Scholar Denounces Muslim Baptism

BBC

Mr Allam’s baptism plans had been kept secret by the Vatican

A Muslim scholar involved in high-level dialogue with the Vatican has denounced the Pope’s baptism on Saturday of a prominent Italian Muslim convert.

Aref Ali Nayed, the head of Jordan’s Royal Islamic Strategic Studies Centre, called the baptism of journalist Magdi Allam a deliberate and provocative act.

The Vatican has not yet commented, but its official newspaper said the gesture aimed to promote religious freedom.

The Pope traditionally baptises adult converts to Catholicism on Easter eve.

Mr Allam’s invitation to the ceremony, which took place in St Peter’s Basilica, was however kept secret by the Vatican, until just before the Easter vigil mass.

“Our basis for dialogue is not a tit-for-tat logic of ‘reciprocity’, but a compassionate theology of mending” Aref Ali Nayed

The Egyptian-born Italian TV and newspaper commentator has been an outspoken critic of Islamist militancy and a strong supporter of Israel.

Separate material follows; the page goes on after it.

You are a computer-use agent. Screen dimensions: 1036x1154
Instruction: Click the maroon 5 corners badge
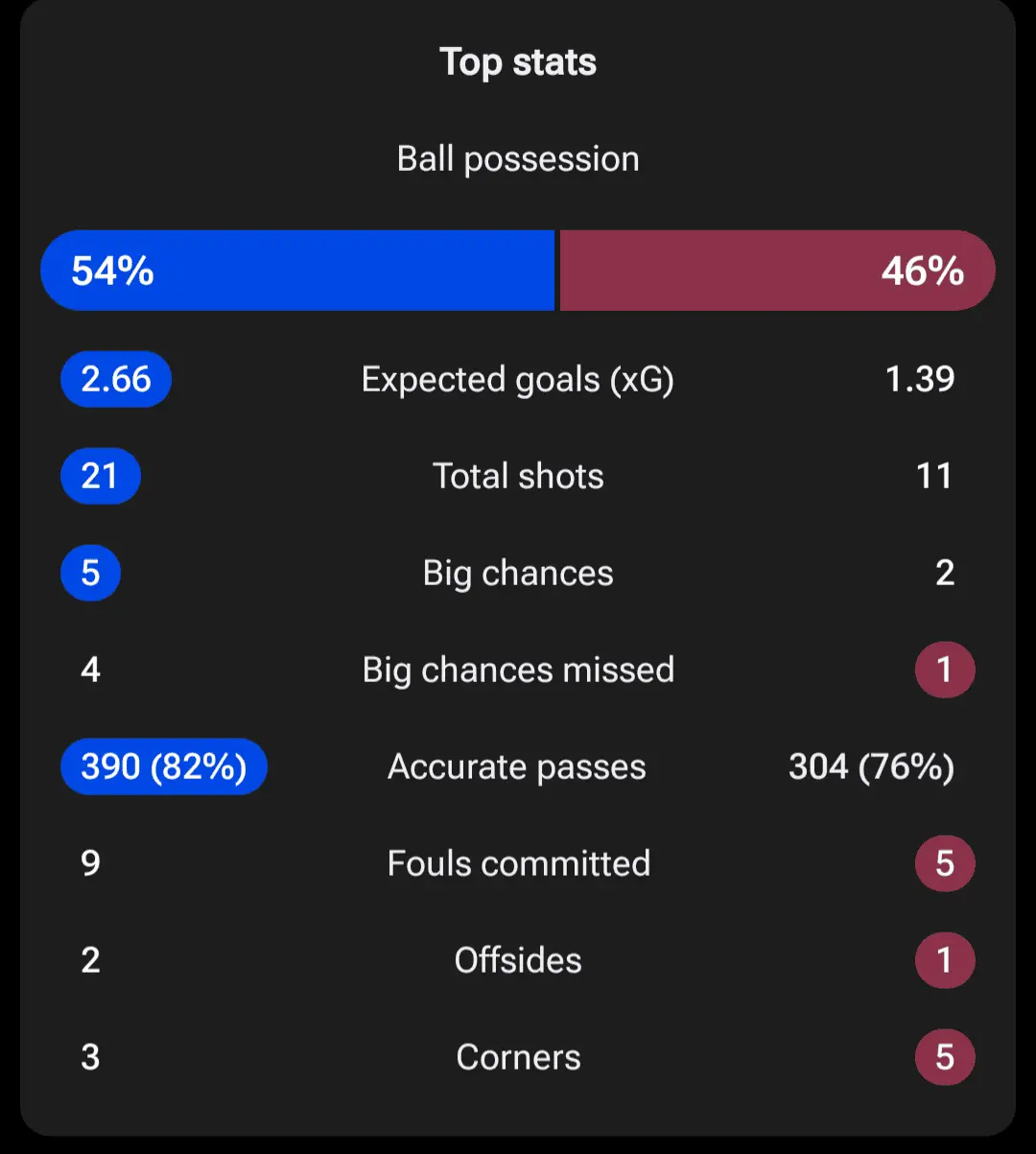point(945,1058)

He says such controversial views and his conversion to Christianity have provoked threats on his life, and he is now protected by a police escort.

‘Triumphalist tool’

In a stinging rebuke of Saturday’s televised ceremony, Mr Nayed denounced what he called “the Vatican’s deliberate and provocative act of baptising Allam on such a special occasion and in such a spectacular way”.

Mr Nayed has called for greater inter-faith dialogue and good will

“It is sad that the intimate and personal act of a religious conversion is made into a triumphalist tool for scoring points,” he said in a written statement.

Mr Nayed said Pope Benedict XVI’s actions came “at a most unfortunate time when sincere Muslims and Catholics are working very hard to mend ruptures between the two communities”.

The Jordanian scholar has been at the forefront of an initiative gathering more than 130 Muslim scholars who recently wrote to the Pope and other Christian leaders calling for greater dialogue and good will between Muslims and Christians.

The Vatican has also been keen to repair relations with moderate Muslims, particularly after the crisis caused by a speech the Pope gave in Germany in 2006, in which he appeared to associate Islam with violence.

But Mr Nayed added that despite the Vatican’s actions, the initiative for dialogue to improve relations would continue.

“Our basis for dialogue is not a tit-for-tat logic of ‘reciprocity’ but a compassionate theology of mending,” he wrote.

The Vatican has not yet commented on the criticism, but its official newspaper L’Osservatore Romano on Tuesday denied that the ceremony had been intentionally inflammatory, noting that it had not been publicised in advance.

The newspaper wrote that the baptism had been a papal “gesture” without hostile intentions aimed at stressing “in a gentle and clear way, religious freedom”.